### REQUIRED WORK:
From the line containing "Upvote the Autocourse promoted post" down to the final line of the entries below, return each line exactly and drop the pictures.

(Collected data)
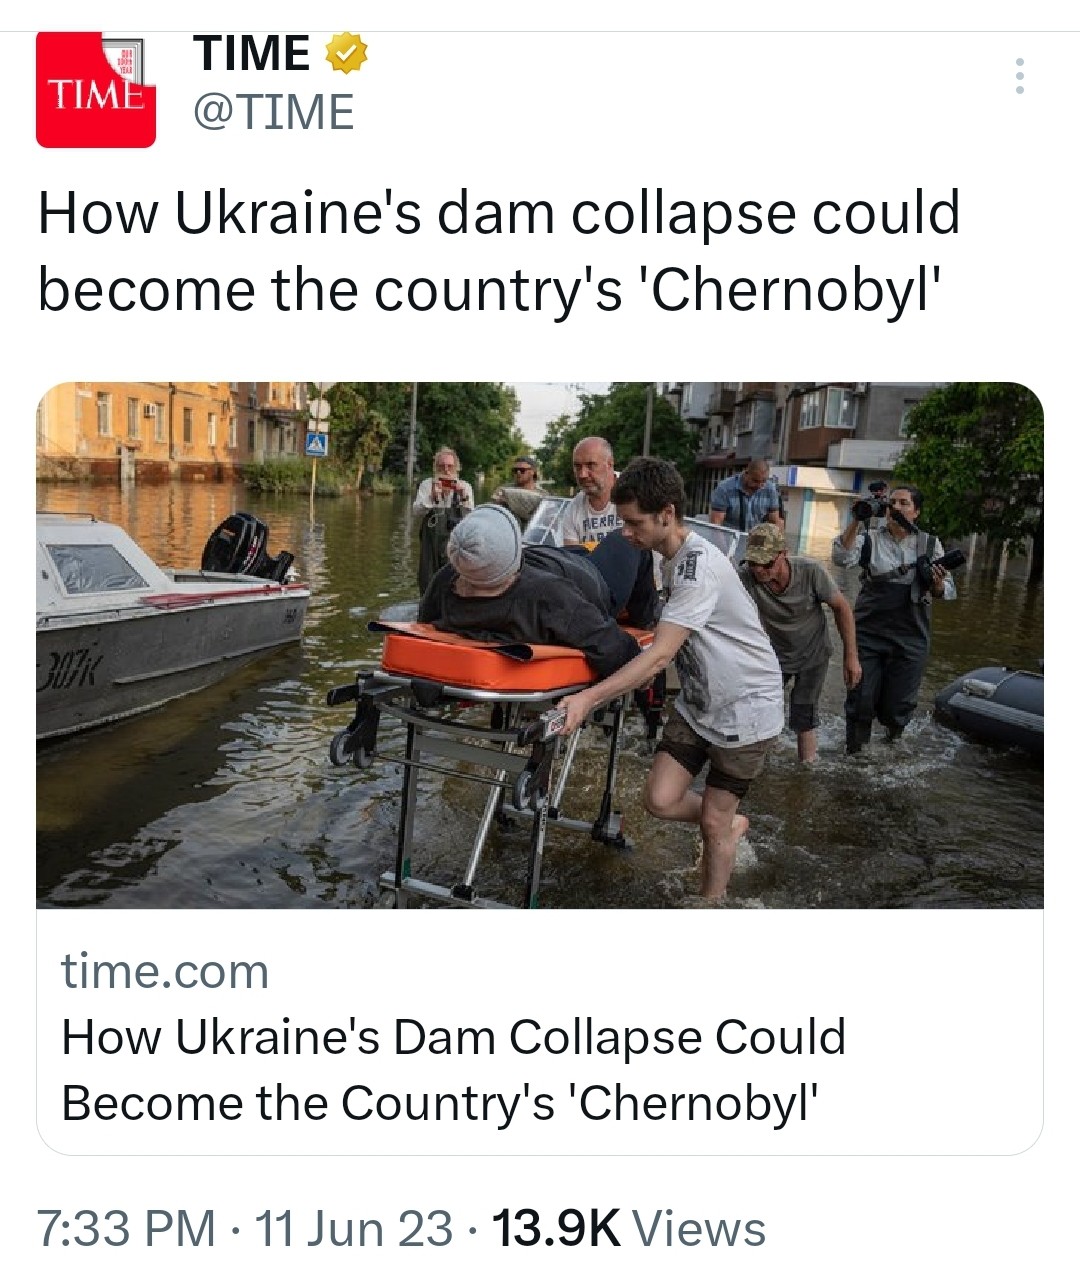Open the 13.9K Views count
The width and height of the screenshot is (1080, 1285).
coord(628,1229)

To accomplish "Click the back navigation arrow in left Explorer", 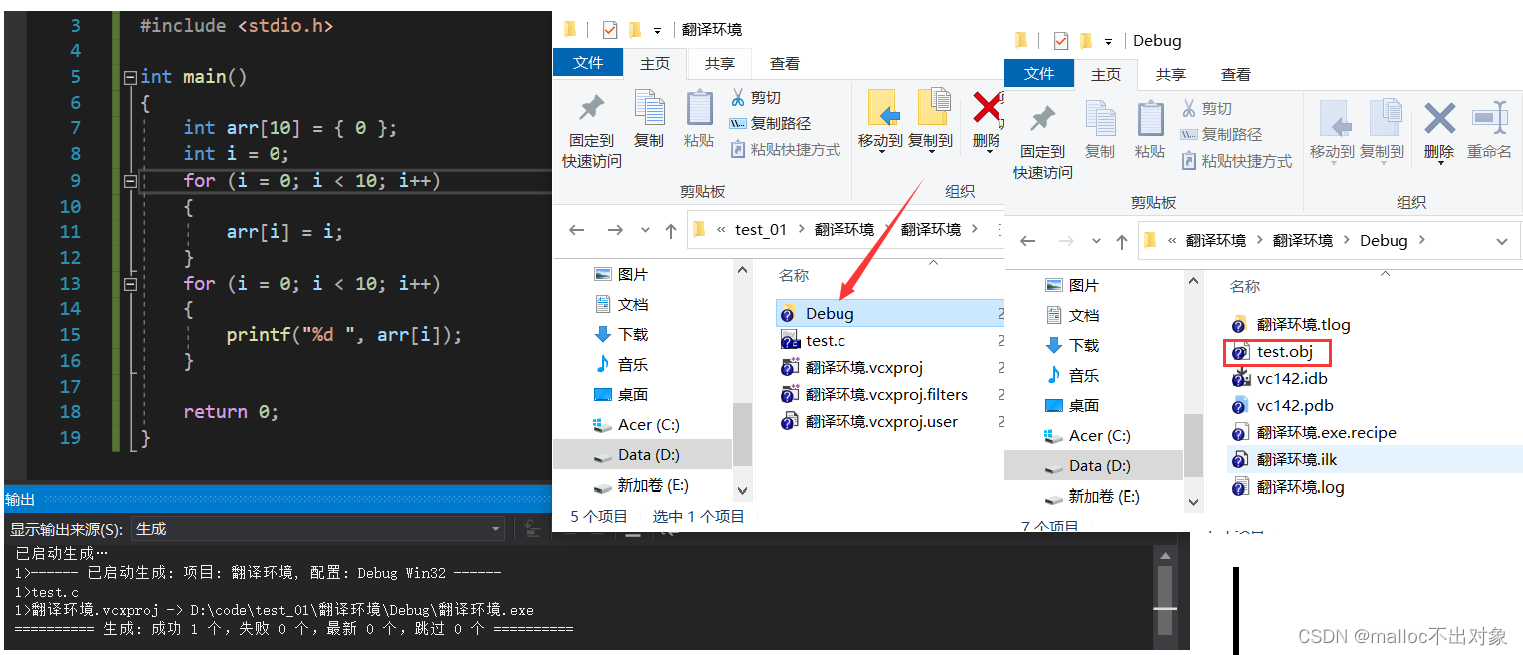I will pos(576,229).
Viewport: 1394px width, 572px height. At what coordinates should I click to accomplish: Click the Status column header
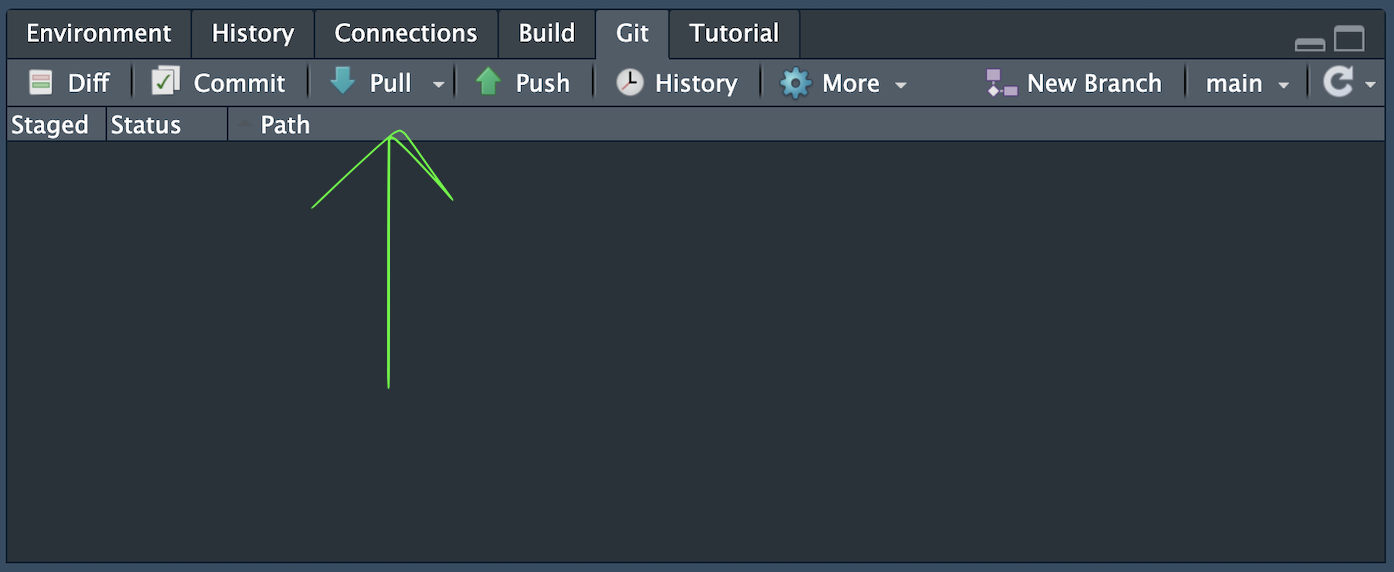(x=146, y=125)
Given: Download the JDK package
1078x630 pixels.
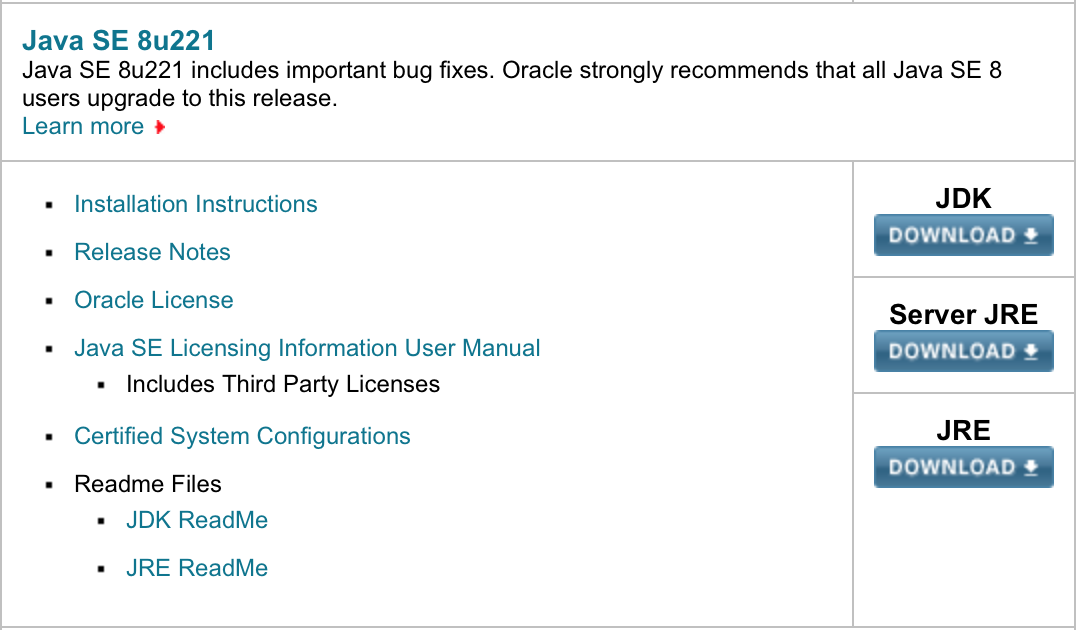Looking at the screenshot, I should [x=963, y=235].
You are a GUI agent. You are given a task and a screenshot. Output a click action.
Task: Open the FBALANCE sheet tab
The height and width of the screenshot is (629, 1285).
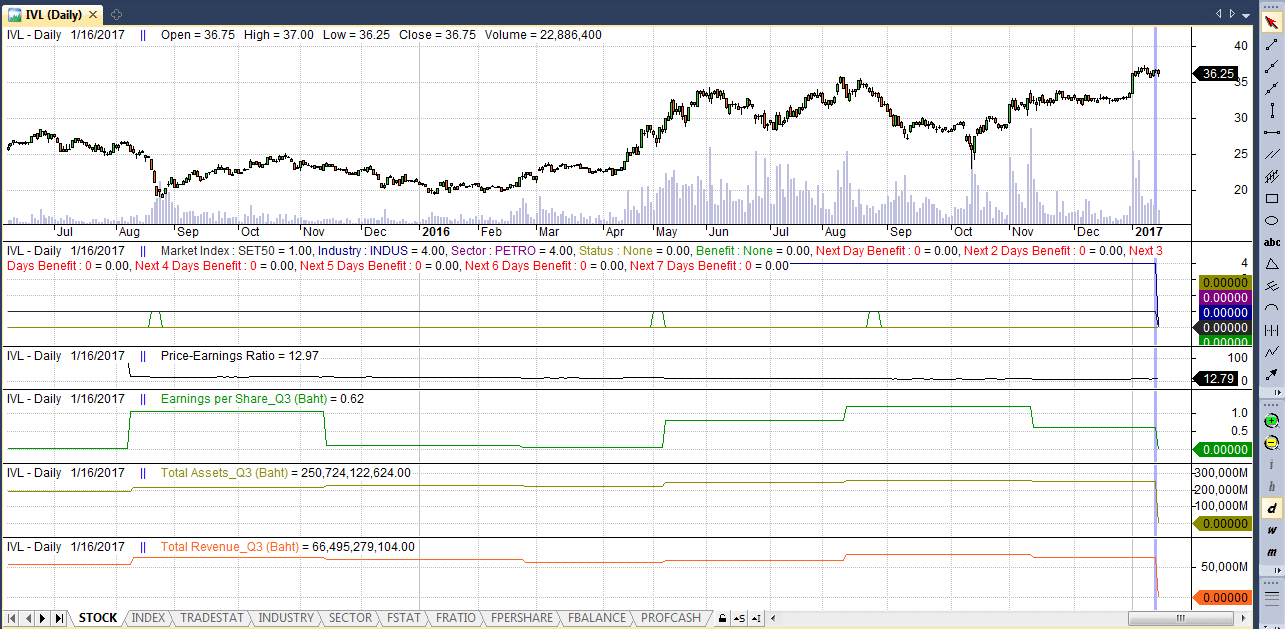[596, 618]
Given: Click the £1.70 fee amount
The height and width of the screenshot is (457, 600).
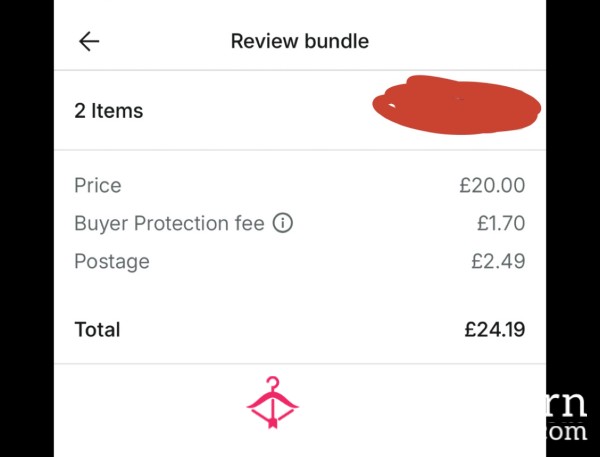Looking at the screenshot, I should point(501,223).
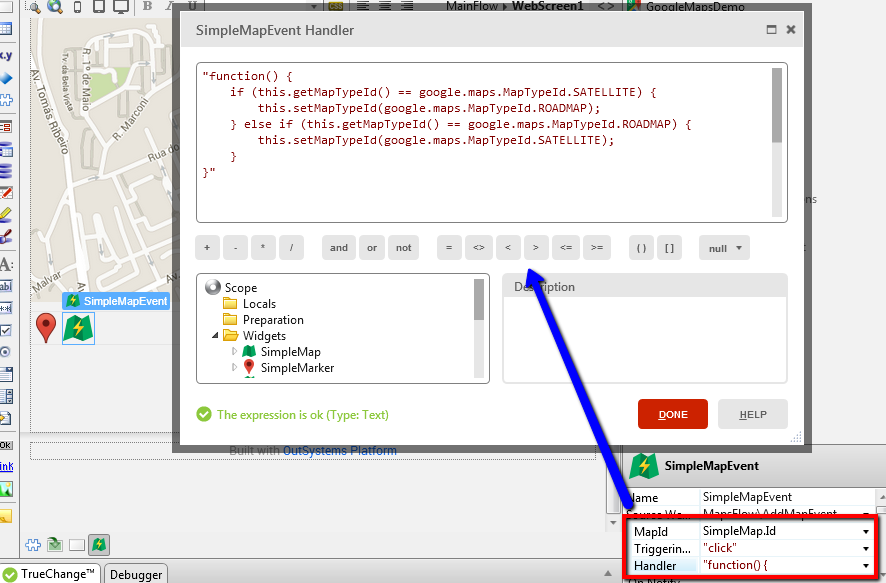886x583 pixels.
Task: Click the zoom magnifier icon in top toolbar
Action: 54,7
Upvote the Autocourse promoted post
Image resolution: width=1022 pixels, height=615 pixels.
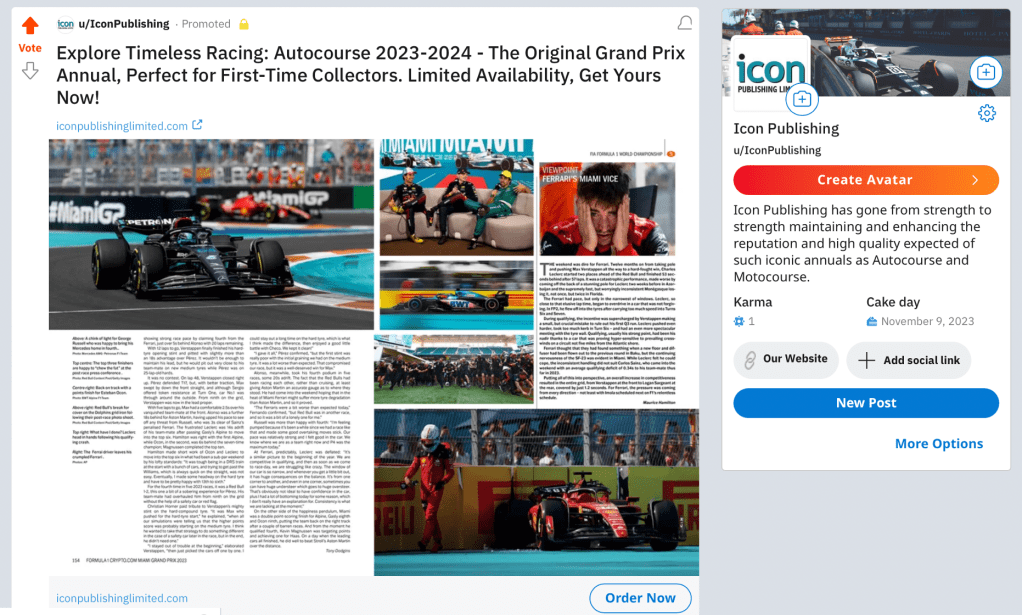30,25
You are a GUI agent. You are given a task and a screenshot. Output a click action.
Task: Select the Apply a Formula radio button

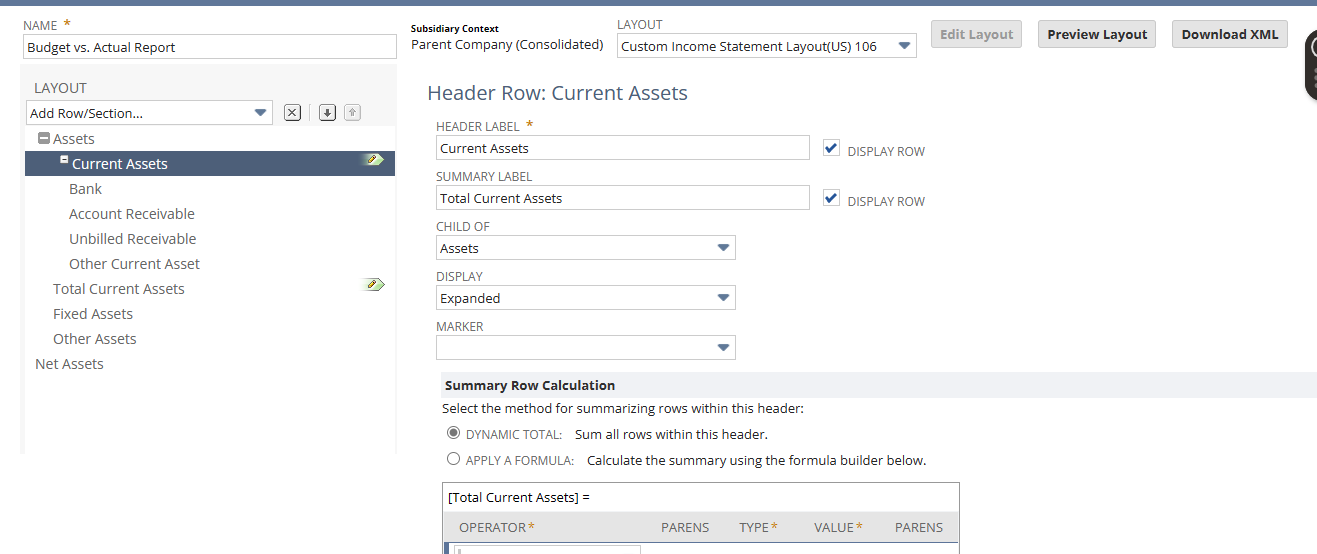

### ANSWER FOR THE TASK:
Upvote the Autocourse promoted post
Image resolution: width=1022 pixels, height=615 pixels.
30,25
You are a GUI agent. You are given a task and a screenshot. Output a click action.
Task: Select the Apply a Formula radio button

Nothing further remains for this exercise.